Anggota Komisi IV DPR RI dari Fraksi Gerindra, Sjachrani Mataja mengatakan ketergantungan Indonesia terhadap garam impor memang menyedihkan dan perlu ditindaklanjuti.
Menurut informasi terakhir yang ia terima, pada kuartal pertama tahun 2015 Indonesia masih mengimpor sekitar 4 ton garam dari Singapura. Dan untuk memenuhi kebutuhan nasional saat ini, Indonesia tidak hanya mengimpor dari Singapura tapi juga dari beberapa negara lain.

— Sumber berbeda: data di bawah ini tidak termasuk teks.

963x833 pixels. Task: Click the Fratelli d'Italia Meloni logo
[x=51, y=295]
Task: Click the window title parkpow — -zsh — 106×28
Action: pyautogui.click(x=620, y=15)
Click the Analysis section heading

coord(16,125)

"Menyedihkan bila mengingat luas negara Singapura tidak lebih besar dari Kota Jakarta, tapi untuk kebutuhan garam saja kita bergantung kepada mereka," ujar Sjachrani dalam keterangannya, Jumat (7/).

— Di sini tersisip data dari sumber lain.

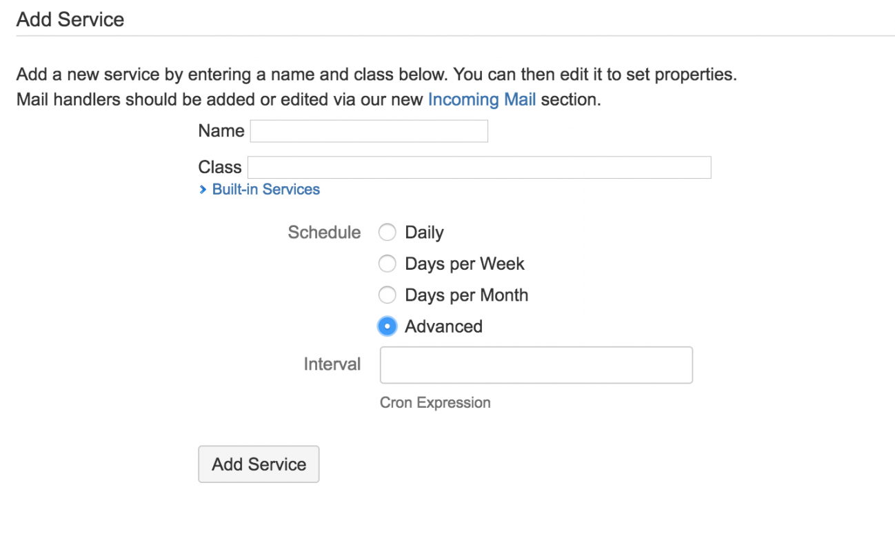895x552 pixels.
Task: Focus the Interval cron expression field
Action: point(536,365)
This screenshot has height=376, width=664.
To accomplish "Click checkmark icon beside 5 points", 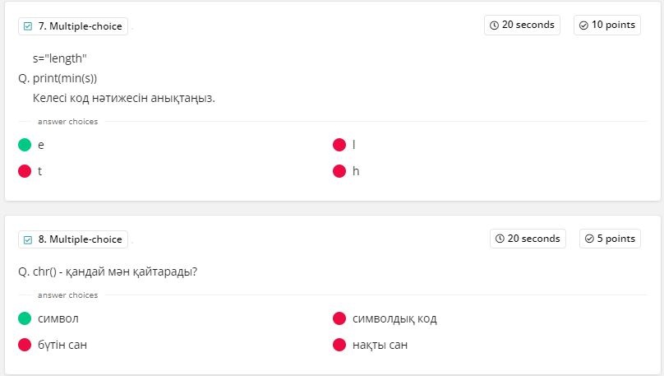I will (589, 239).
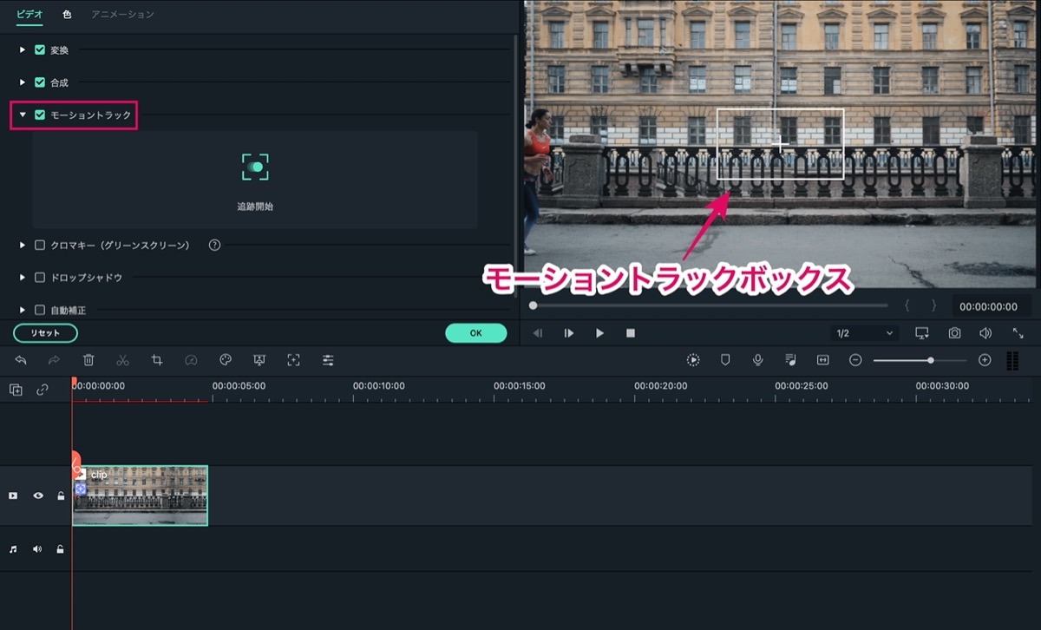Uncheck the モーショントラック checkbox
The image size is (1041, 630).
coord(40,115)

Ia menambahkan mustahil Indonesia bisa mandiri jika secara pangan masih bergantung kepada negara lain. Menurutnya, pangan merupakan elemen paling penting daripada kemandirian suatu bangsa.

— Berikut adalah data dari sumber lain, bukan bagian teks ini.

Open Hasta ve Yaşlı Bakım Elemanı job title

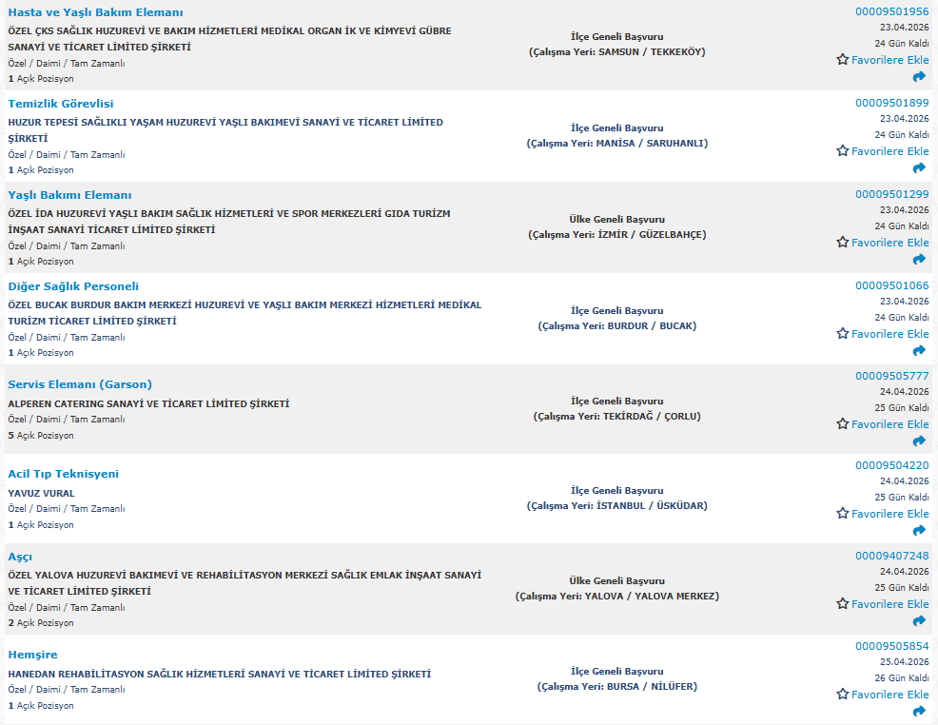pyautogui.click(x=95, y=12)
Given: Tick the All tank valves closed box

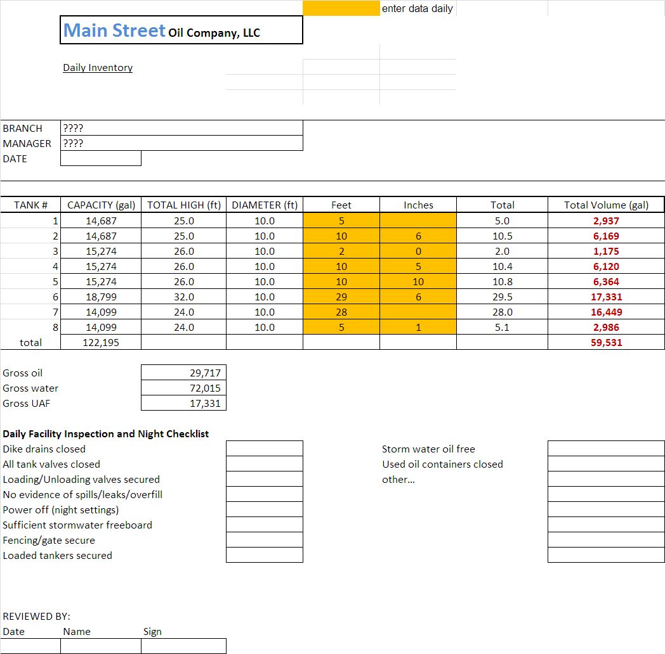Looking at the screenshot, I should click(x=265, y=464).
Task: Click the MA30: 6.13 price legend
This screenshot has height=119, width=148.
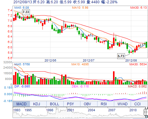Action: (138, 7)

"Saya kira mustahil target pemerintah kemandirian pangan terwujud jika kondisi masih seperti ini. Harus ada langkah 'radikal' yang dilakukan bangsa ini untuk merubah nasib kita semua. Bayangkan kalau perut kita saja dikontrol asing, bagaimana bisa bangsa ini kuat dan mandiri?" tegas legislator asal Kalimantan Selatan II ini.